2)     Tidak selamanya peraturan perundang-undangan timbul begitu saja, karena dalam kenyataannya banyak ketentuan mengenai serikat kerja di Inggris yang tidak akan terbentuk tanpa perjuangan keras.
3)     Jangan sampai peranan hakim dan ahli hukum lainnya tidak mendapat perhatian, karena walaupun volksgeist itu dapat menjadi bahan kasarnya, tetap saja perlu ada yang menyusunnya kembali untuk diproses menjadi bentuk hukum.
4)     Dalam banyak kasus peniruan memainkan peranan yang lebih besar daripada yang diakui oleh penganut Mazhab Sejarah. Banyak bangsa yang dengan sadar mengambil alih Hukum Romawi dan mendapat pengaruh dari Hukum Perancis.

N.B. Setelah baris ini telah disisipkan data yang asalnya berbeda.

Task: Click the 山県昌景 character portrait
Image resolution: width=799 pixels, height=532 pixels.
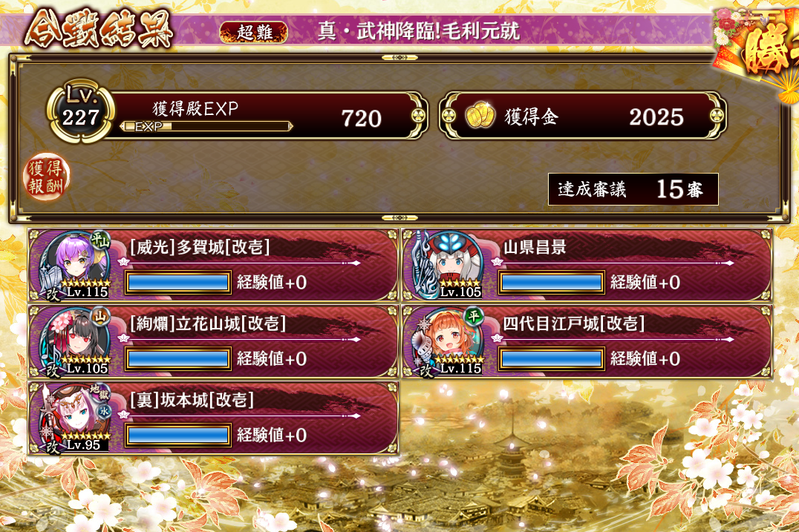Action: [448, 265]
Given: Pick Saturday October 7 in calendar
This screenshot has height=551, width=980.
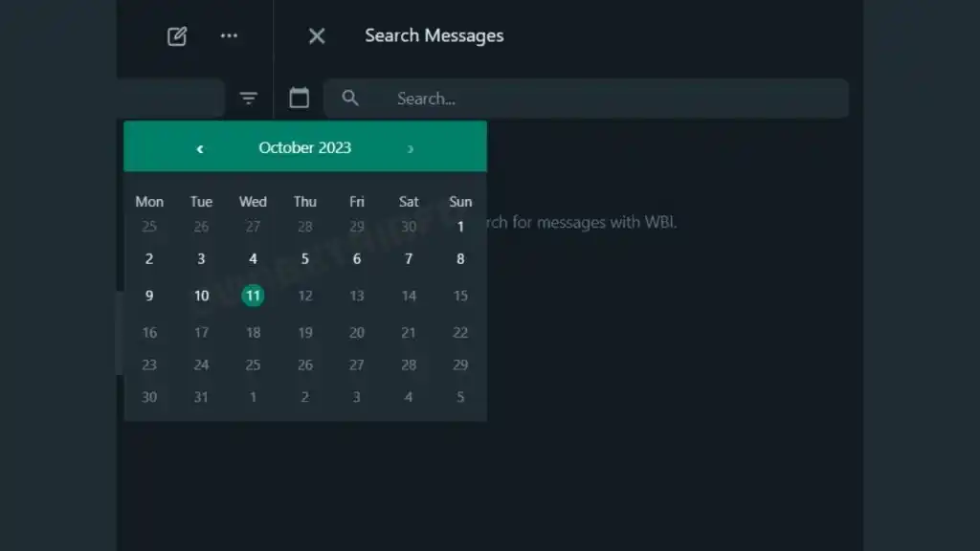Looking at the screenshot, I should coord(409,259).
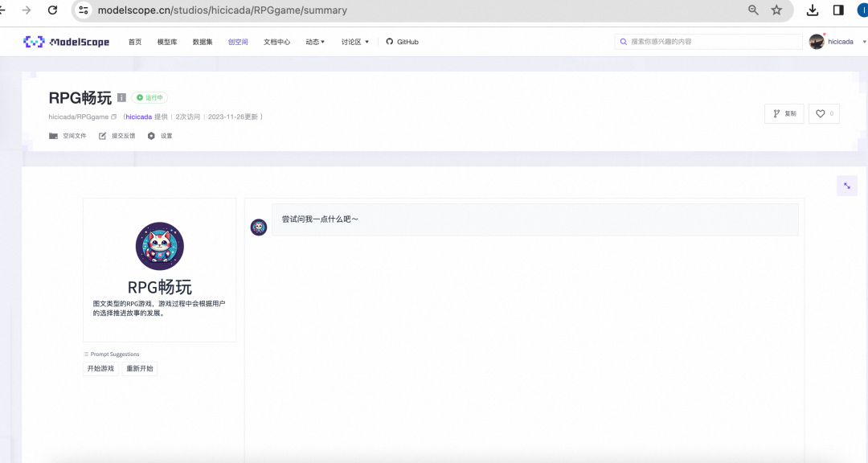
Task: View the info icon next to RPG畅玩
Action: pos(121,97)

Tulisan von Savigny sebenarnya merupakan reaksi langsung terhadap Thibaut , di samping itu juga hendak memberi tempat  yang terhormat bagi hukum rakyat Jerman yang asli di negara Jerman sendiri. Von Savigny berkeinginan agar hukum Jerman itu berkembang menjadi hukum nasional Jerman. Tantangan von Savigny terhadap kodifikasi Perancis itu telah menyebabkan hampir satu abad lamanya Jerman tidak memiliki kodifikasi hukum perdata. Pengaruh pandangan von Savigny juga terasa sampai jauh ke luar batas negeri Jerman.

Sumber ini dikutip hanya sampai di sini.